[WHAT IS EXPECTED]:
Print the records again without any change, beginning at the line that contains "The height and width of the screenshot is (720, 1126)." and going on through the line that contains "Action: pos(363,1120)", both included. Leave out every other line.

─── DATA TO USE ───

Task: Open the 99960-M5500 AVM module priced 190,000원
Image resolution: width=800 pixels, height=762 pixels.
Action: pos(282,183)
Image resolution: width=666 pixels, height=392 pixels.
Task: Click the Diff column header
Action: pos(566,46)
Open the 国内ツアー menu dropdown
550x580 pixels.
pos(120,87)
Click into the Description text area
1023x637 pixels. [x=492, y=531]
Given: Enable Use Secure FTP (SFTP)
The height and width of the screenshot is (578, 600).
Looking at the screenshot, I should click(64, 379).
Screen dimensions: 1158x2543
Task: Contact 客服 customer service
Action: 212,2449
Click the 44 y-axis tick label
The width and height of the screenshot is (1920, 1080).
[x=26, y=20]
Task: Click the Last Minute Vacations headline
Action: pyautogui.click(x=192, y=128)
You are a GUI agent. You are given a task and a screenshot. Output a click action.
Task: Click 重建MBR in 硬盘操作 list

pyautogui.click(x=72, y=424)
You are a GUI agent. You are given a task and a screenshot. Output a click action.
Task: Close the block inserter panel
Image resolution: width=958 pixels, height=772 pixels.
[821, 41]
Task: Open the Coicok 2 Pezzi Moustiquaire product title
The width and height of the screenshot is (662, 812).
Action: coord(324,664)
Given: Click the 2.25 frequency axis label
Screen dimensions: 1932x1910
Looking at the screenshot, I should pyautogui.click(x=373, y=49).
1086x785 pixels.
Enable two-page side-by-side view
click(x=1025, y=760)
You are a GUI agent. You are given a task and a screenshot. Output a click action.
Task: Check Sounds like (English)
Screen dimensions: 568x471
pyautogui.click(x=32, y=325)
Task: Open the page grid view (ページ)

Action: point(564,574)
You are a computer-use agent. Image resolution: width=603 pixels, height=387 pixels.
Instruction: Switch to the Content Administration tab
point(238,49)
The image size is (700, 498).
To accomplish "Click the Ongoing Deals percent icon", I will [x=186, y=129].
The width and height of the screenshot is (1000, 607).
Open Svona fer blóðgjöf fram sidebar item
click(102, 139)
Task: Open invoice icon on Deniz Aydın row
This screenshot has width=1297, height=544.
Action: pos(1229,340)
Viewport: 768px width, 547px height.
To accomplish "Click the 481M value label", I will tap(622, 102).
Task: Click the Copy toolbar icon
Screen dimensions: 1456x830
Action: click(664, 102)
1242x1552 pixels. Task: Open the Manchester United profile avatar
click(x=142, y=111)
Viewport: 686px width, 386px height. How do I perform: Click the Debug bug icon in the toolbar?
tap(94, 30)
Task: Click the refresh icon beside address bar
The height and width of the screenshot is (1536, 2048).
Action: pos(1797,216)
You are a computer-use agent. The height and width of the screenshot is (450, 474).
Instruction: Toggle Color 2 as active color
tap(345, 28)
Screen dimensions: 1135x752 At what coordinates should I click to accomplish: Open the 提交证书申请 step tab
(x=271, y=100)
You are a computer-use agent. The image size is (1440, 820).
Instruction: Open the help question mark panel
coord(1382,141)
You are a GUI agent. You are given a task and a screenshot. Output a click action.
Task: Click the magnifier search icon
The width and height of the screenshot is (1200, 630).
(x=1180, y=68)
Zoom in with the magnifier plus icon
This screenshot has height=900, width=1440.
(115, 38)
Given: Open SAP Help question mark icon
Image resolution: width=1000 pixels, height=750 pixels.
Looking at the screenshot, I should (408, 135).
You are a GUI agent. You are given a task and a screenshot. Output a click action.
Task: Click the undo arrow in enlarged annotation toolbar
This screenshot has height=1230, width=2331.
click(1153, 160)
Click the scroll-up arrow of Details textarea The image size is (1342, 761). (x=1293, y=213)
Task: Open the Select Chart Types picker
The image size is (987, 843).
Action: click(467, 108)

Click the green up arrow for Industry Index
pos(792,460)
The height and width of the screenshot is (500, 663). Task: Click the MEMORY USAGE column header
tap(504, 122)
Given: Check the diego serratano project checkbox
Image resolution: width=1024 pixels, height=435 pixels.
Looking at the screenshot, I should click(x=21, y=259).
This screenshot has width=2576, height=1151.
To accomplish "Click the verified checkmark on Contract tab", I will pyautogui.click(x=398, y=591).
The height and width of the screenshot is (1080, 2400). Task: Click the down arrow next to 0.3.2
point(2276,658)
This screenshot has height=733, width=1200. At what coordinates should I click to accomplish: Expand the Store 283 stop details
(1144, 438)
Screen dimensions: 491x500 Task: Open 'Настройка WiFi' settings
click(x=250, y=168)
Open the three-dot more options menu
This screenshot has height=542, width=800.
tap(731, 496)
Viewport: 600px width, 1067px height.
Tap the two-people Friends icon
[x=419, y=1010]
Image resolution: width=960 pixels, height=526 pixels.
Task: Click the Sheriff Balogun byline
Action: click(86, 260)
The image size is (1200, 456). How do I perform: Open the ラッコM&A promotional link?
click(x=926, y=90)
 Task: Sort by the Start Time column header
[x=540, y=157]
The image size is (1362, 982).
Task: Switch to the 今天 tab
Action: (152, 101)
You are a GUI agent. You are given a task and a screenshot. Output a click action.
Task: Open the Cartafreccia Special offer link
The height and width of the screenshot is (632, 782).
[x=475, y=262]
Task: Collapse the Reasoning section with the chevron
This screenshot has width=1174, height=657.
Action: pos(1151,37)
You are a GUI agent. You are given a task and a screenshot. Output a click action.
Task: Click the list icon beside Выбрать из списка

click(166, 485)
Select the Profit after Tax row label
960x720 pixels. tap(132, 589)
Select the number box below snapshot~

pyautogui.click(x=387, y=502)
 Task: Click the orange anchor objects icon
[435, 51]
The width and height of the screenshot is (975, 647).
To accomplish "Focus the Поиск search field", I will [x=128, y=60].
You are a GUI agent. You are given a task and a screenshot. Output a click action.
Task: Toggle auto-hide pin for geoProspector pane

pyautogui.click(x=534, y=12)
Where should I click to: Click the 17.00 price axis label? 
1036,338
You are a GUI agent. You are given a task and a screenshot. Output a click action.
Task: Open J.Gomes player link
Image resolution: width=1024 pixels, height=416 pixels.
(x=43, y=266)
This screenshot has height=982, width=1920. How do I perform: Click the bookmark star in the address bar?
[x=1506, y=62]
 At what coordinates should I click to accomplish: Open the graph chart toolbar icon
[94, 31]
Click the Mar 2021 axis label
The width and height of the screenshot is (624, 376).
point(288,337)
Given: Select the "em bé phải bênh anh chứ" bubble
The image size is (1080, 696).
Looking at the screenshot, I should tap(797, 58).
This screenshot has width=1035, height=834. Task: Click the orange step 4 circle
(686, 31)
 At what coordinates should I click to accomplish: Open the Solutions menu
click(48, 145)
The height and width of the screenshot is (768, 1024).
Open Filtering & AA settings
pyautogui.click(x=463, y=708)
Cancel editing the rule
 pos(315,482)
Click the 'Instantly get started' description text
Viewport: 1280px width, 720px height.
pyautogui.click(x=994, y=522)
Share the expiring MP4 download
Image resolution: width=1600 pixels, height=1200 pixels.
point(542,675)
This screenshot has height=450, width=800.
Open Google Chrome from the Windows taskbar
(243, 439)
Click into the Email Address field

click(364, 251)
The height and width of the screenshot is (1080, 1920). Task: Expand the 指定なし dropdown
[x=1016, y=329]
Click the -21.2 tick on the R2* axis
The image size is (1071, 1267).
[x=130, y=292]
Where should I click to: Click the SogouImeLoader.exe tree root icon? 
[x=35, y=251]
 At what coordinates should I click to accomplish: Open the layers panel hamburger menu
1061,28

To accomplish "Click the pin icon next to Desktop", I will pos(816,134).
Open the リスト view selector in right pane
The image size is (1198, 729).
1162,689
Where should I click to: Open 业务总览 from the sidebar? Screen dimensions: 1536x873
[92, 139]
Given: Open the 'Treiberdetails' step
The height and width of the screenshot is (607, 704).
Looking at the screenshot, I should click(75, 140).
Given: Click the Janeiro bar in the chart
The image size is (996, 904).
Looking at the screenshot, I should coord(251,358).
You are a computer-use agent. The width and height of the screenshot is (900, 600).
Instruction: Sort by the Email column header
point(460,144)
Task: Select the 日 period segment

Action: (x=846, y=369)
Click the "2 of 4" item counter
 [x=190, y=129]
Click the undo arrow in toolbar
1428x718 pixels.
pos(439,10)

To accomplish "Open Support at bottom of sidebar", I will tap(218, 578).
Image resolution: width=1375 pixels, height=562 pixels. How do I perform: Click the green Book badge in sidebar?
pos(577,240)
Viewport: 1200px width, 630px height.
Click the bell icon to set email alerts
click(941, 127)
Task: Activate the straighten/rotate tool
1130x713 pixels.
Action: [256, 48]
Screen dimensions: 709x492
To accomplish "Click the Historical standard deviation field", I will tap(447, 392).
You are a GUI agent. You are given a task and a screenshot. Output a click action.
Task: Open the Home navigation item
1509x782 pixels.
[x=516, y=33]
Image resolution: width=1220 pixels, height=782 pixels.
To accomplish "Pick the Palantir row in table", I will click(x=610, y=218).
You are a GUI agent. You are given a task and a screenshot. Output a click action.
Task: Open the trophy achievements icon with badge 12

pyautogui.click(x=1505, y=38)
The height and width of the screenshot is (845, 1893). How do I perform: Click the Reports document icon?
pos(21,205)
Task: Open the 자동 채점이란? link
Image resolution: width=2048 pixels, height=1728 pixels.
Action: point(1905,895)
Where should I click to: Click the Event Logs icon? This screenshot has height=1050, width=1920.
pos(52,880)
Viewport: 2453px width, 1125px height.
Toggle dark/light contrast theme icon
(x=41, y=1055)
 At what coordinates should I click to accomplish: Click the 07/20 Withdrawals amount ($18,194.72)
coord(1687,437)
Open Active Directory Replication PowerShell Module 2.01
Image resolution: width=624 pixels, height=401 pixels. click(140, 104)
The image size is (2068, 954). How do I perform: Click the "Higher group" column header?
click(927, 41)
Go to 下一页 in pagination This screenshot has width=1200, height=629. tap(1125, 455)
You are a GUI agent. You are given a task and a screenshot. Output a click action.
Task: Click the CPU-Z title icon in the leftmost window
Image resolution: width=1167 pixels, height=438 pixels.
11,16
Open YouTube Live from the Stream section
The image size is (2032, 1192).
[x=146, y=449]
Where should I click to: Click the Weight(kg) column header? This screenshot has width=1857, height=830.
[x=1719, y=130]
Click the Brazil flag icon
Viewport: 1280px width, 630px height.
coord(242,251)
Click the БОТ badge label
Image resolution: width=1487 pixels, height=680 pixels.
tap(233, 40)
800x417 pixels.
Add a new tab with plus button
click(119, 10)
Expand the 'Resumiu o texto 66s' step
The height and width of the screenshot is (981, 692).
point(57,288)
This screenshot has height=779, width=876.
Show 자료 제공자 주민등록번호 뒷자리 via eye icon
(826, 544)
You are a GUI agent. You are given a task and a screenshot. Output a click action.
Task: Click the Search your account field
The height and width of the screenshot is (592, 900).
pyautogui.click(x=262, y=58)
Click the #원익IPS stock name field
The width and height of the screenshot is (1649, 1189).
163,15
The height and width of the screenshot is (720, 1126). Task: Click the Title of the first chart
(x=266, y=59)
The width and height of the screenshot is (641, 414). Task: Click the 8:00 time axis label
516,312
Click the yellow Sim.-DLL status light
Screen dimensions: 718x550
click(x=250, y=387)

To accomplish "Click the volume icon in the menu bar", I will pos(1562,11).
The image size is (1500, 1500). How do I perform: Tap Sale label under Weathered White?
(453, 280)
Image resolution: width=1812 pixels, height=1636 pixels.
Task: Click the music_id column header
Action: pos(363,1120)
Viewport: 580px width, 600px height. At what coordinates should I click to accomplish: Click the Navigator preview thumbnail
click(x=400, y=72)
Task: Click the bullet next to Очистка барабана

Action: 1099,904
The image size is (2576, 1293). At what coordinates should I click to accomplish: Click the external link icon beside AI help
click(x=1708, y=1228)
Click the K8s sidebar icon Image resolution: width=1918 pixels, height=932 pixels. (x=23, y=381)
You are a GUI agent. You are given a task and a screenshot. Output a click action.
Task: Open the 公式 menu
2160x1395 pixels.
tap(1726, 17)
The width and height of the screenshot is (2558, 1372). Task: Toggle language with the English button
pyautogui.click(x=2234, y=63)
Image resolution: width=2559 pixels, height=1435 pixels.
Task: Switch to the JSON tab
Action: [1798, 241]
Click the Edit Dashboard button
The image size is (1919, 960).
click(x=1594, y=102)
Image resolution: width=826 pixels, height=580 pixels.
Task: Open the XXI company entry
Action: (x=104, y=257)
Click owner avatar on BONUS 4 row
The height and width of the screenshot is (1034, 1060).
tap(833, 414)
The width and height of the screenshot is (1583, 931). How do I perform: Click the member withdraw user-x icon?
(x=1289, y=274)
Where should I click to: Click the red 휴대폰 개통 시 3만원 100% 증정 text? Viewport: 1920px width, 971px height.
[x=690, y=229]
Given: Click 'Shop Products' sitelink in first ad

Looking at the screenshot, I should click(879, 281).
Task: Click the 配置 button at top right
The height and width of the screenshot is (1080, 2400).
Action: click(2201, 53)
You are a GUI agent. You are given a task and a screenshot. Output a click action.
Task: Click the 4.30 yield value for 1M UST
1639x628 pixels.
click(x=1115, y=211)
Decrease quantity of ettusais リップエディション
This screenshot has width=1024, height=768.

───

[WRITTEN RESPONSE]:
The height and width of the screenshot is (720, 1126). Task: Click the Title of the first chart
(x=266, y=59)
The width and height of the screenshot is (641, 414). Task: Click the 8:00 time axis label
516,312
Click the yellow Sim.-DLL status light
Screen dimensions: 718x550
click(x=250, y=387)

To accomplish "Click the volume icon in the menu bar", I will pos(1562,11).
The image size is (1500, 1500). How do I perform: Tap Sale label under Weathered White?
(453, 280)
Image resolution: width=1812 pixels, height=1636 pixels.
Task: Click the music_id column header
Action: pos(363,1120)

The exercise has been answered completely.